**RECORDS PROVIDED**
[START]

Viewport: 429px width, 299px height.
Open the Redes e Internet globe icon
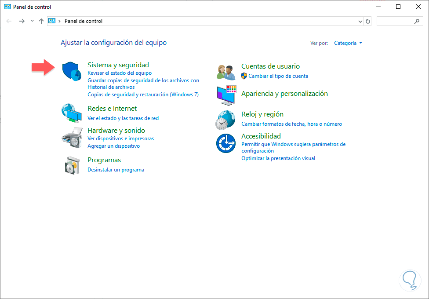[71, 113]
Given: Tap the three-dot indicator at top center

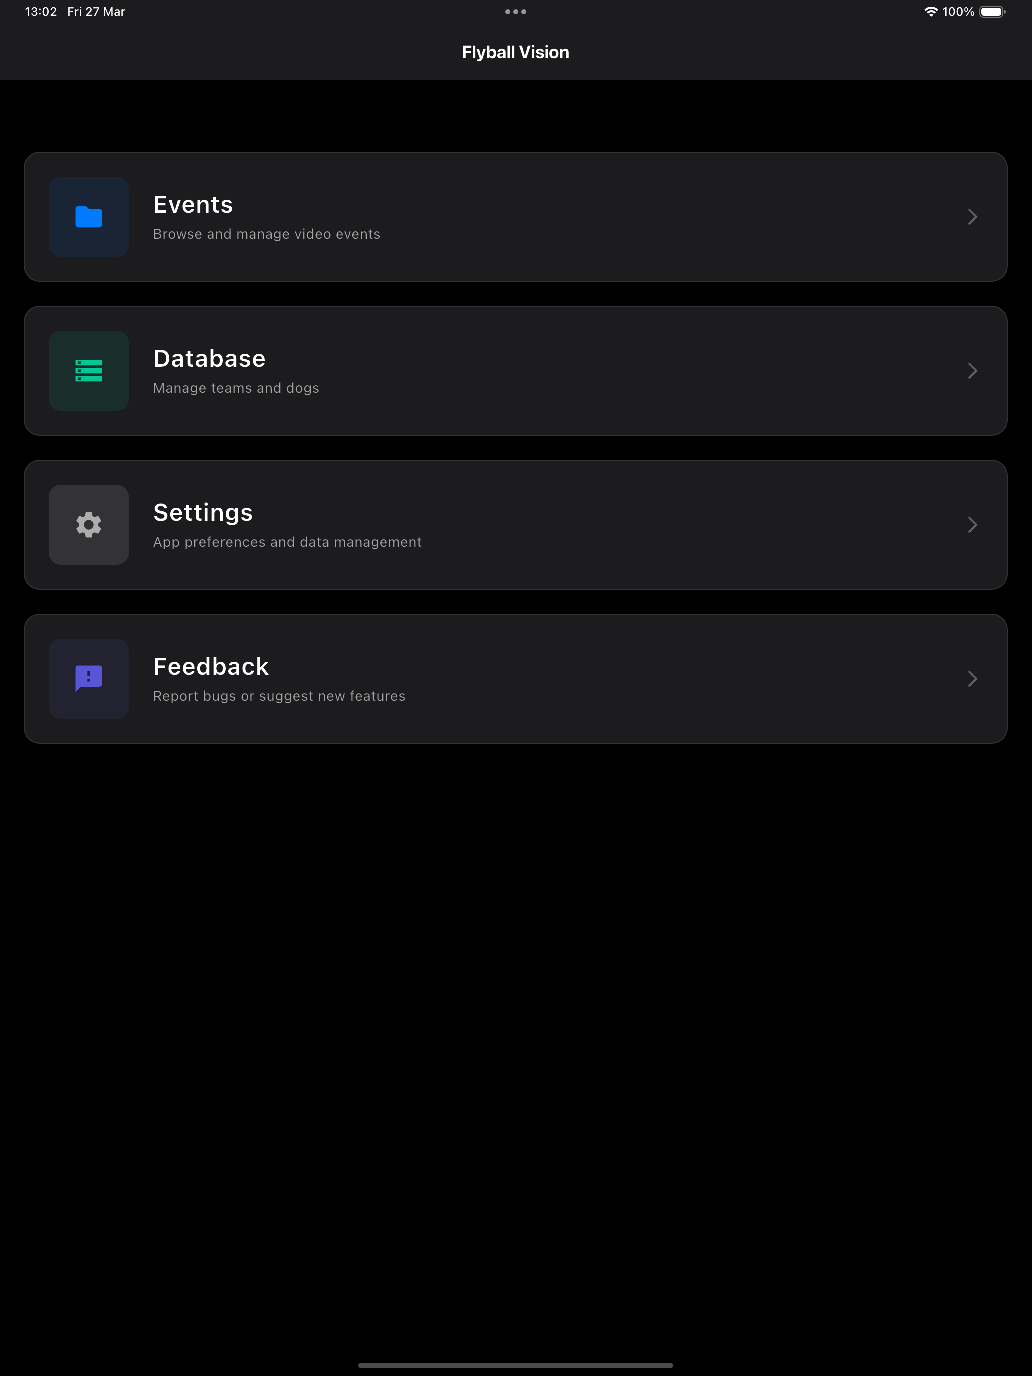Looking at the screenshot, I should [x=516, y=11].
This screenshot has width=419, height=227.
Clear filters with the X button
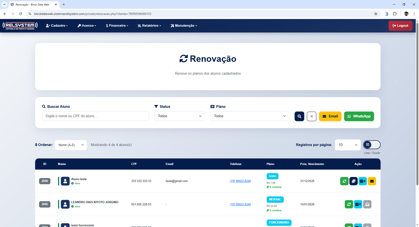311,116
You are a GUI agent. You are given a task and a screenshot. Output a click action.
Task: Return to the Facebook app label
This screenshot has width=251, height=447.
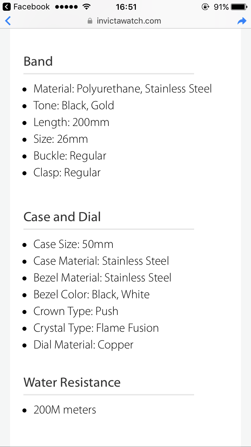point(31,7)
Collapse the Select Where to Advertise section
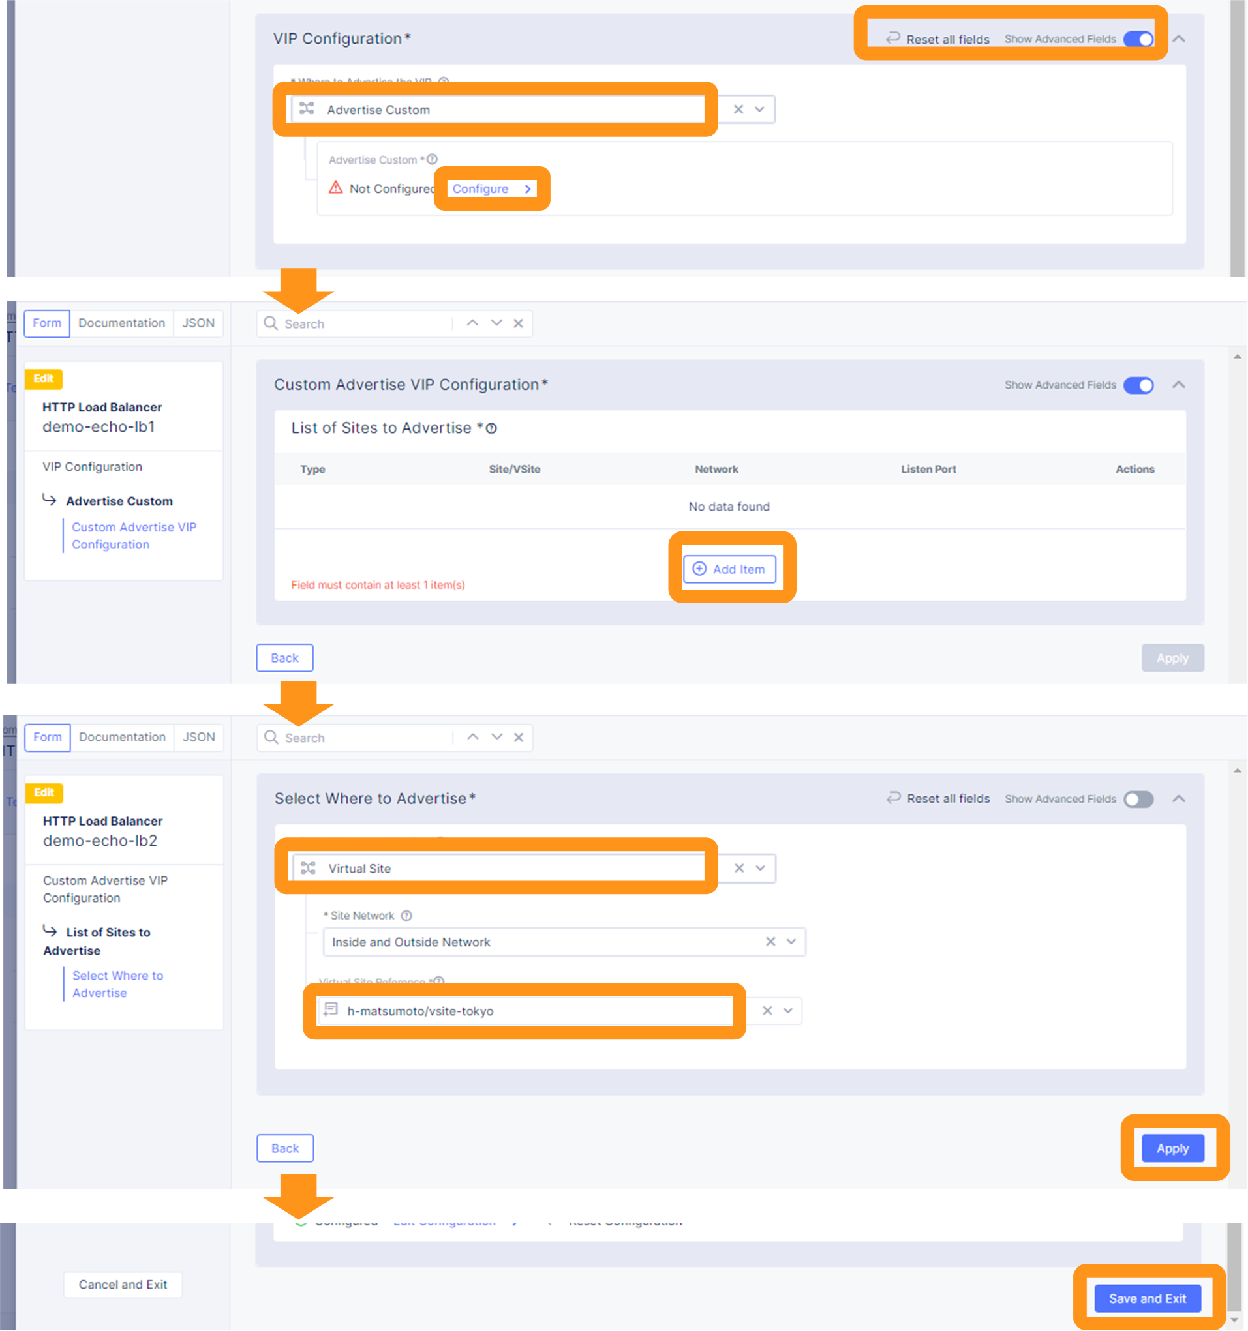1248x1331 pixels. tap(1178, 799)
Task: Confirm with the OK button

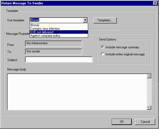Action: pos(122,122)
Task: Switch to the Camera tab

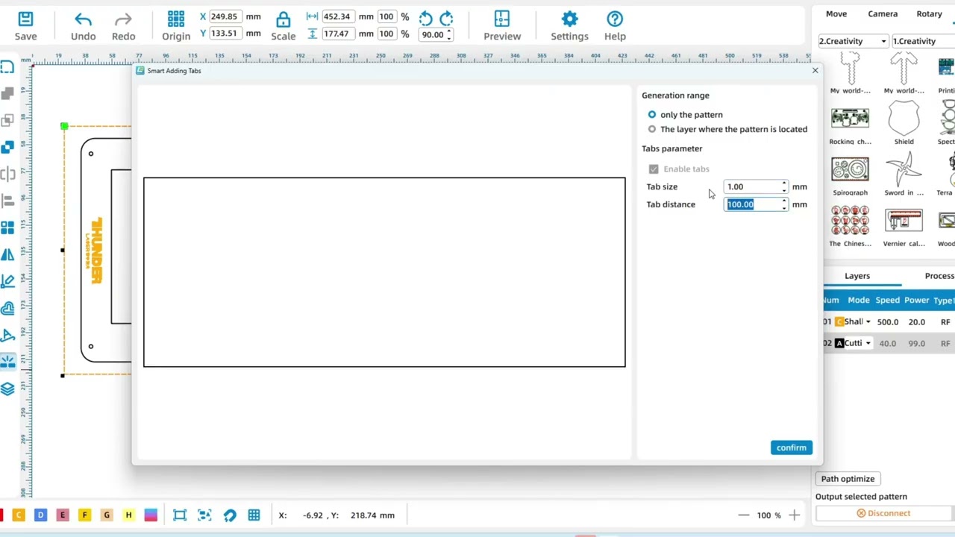Action: click(883, 14)
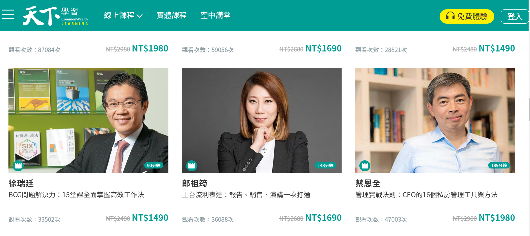Open the 空中講堂 menu item
The width and height of the screenshot is (530, 236).
(x=215, y=15)
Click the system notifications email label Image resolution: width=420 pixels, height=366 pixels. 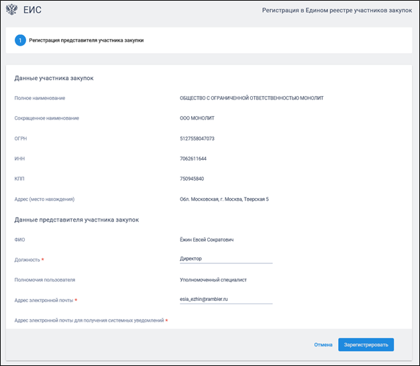(91, 320)
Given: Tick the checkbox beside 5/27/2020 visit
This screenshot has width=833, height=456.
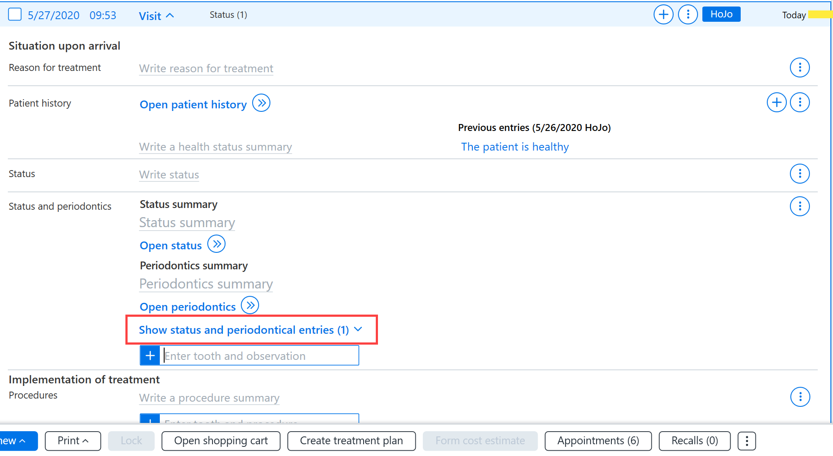Looking at the screenshot, I should (15, 14).
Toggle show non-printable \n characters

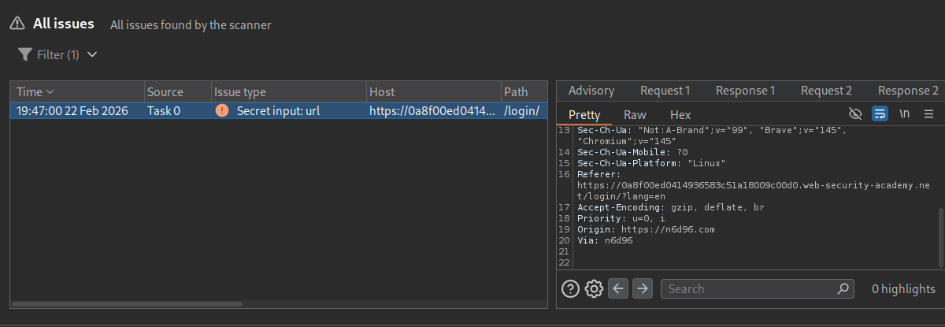point(905,114)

[END]

**WHAT IS EXPECTED**
Convert the entries from the start of the records through the line holding "Action: pos(122,122)", inclusive, into a two-column CSV with the headers instruction and response. Each entry gets one row with its text and its answer, each in a single quoted field with line breaks replaced by spaces, and the pictures are left out.

**OUTPUT FOR THIS EXERCISE**
instruction,response
"Viewport: 429px width, 299px height. Open the Redes e Internet globe icon","[71, 113]"
"Given: Tap the three-dot indicator at top center","Looking at the screenshot, I should [x=516, y=11]."
"This screenshot has width=419, height=227. Clear filters with the X button","311,116"
"You are a GUI agent. You are given a task and a screenshot. Output a click action. Task: Return to the Facebook app label This screenshot has width=251, height=447.","point(31,7)"
"Collapse the Select Where to Advertise section","1248x1331 pixels. tap(1178, 799)"
"Task: Confirm with the OK button","Action: pos(122,122)"